Cuban freedom
May 26, 2011There are some lessons we learn without needing a teacher. They're the lessons that get passed on through whispers at home.
It's thanks to these kinds of lessons that I realized, even as a young person in the 80s, that we Cubans would only be allowed to have a voice as a state-organized group. We had to be members of an official organization or face punishment. Forming our our own groups or clubs was out of the question. It's a lesson we learned and learned well.
As children we were automatically part of the Young Pioneers and when girls turned 14 they became members of the Women's Club. The neighbors went to the meeting for the Committee to Protect the Revolution and workers were part of the national union. There was an organization for students and another for farmers.
All of our names showed up on the memberships lists for any number of state organizations. But none of them allowed us to determine how things were run, or organized. Instead, they were designed to instill order - from the top down.
A desire to integrate
As a girl, I was impressed by the annual celebrations marking the Cuban revolution. All of the big organizations were called to the Plaza de la Revolución where at some point, the crowd would begin singing song with names like "Cuba, yes! Yankees, no!" and "Fidel knows how to send the Yankees to hell."

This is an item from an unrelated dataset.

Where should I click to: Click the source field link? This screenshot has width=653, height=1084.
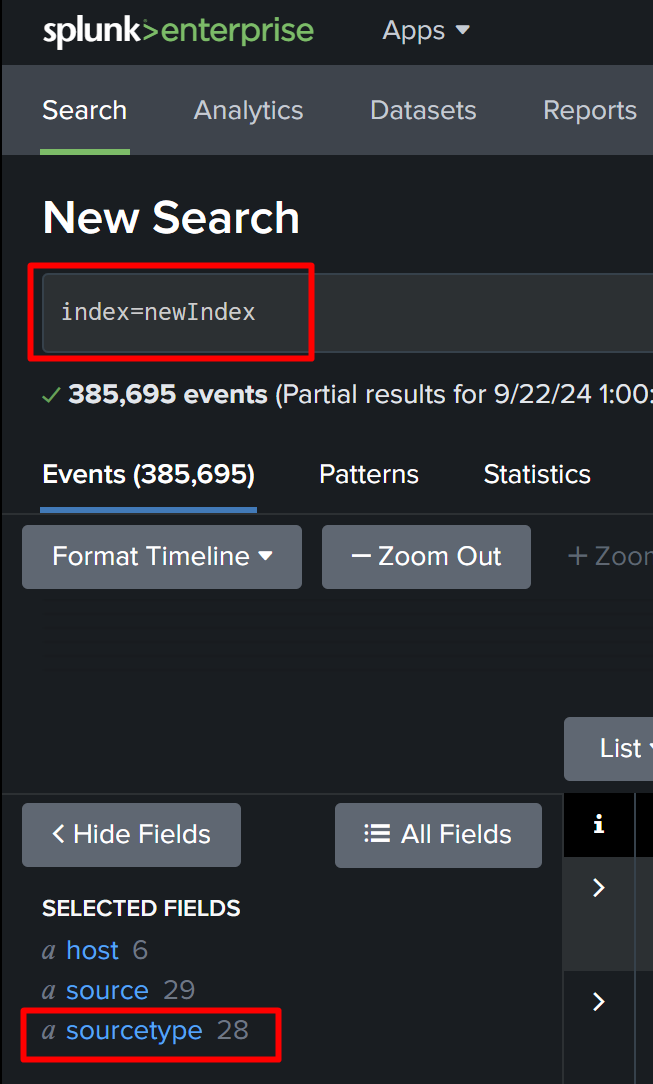(107, 990)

Every time you applied for a job, for a spot at a university or for the right to buy a house, you had to fill out a long form. But all the questions really boiled down to one: Which state organizations do you belong to?
The most important ones - the Communist Party and the Union of Young Communists - were at the top of the list. Now when I think back to how I automatically checked the boxes with abbreviations like OPJM, CDR and FMC, it all seems so silly. I was like a machine, a so-called "integrated citizen" – a "normal revolutionary."
The truth comes to light
I can't remember the exact moment when I suddenly felt the desire to speak my mind and let my opinions be heard, the moment when I wanted to say things that differed from the ubiquitous slogans, when I wanted to belong to groups that truly had shared interests.
But what I do remember is that my problems started as soon as I started speaking my mind. I was at university and published a magazine titled "Letter for Letter."
It was an alternative publication made up of poetry, personal essays and prose. At some point I was summoned to the university dean's office. He told me I couldn't hand out "that stuff" to students anymore.
Even after this run-in, I still believed the state's stories: "Political prisoners are in jail in Cuba because they are agents of imperialism."
The truth finally came out during the "Black Spring" in 2003. Within two weeks, 75 people who were critical of the regime were taken into custody and sentenced to between 15 and 28 years in prison - all for speaking their mind and organizing meetings not sponsored by the state.
I knew some of those people and what they had at their disposal: typewriters, tape recorders, words.
The state strikes back
It wasn't long after that I myself was labeled a "mercenary of imperialism" for having the audacity to put my blog, "Generation Y," online. I used the blog to write about everyday things I noticed in the world around me.
The simple fact that I published my opinions and pointed out that all these organizations did more to control rather than represent us carried serious consequences. Even now, I can't leave the country. The state is seeking revenge because I contradicted it. People follow me on the street, watching my every move. My telephone has been tapped.
Opinions are not crimes
I stopped parroting the government's slogans years ago and I no longer belong to any official organizations. I am a free citizen, a free radical. My blog, my political platform, consists of a single demand: the diversity of opinion can no longer be a crime!
But we in Cuba are still far from reaching this goal. Regardless of the slight opening up that has taken place, criticism remains unwelcome - whether it's questioning a minister's management or a school's curriculum.
In Cuba, since the government makes it impossible to start something as banal as a fan club for salamanders, there's no chance anyone is going to found a new political party anytime soon.
Cuban blogger Yoani Sanchez writes the blog "Generacion Y," which deals mainly with the difficult conditions Cubans face in their daily lives. The 35-year-old philologist lives in Havana.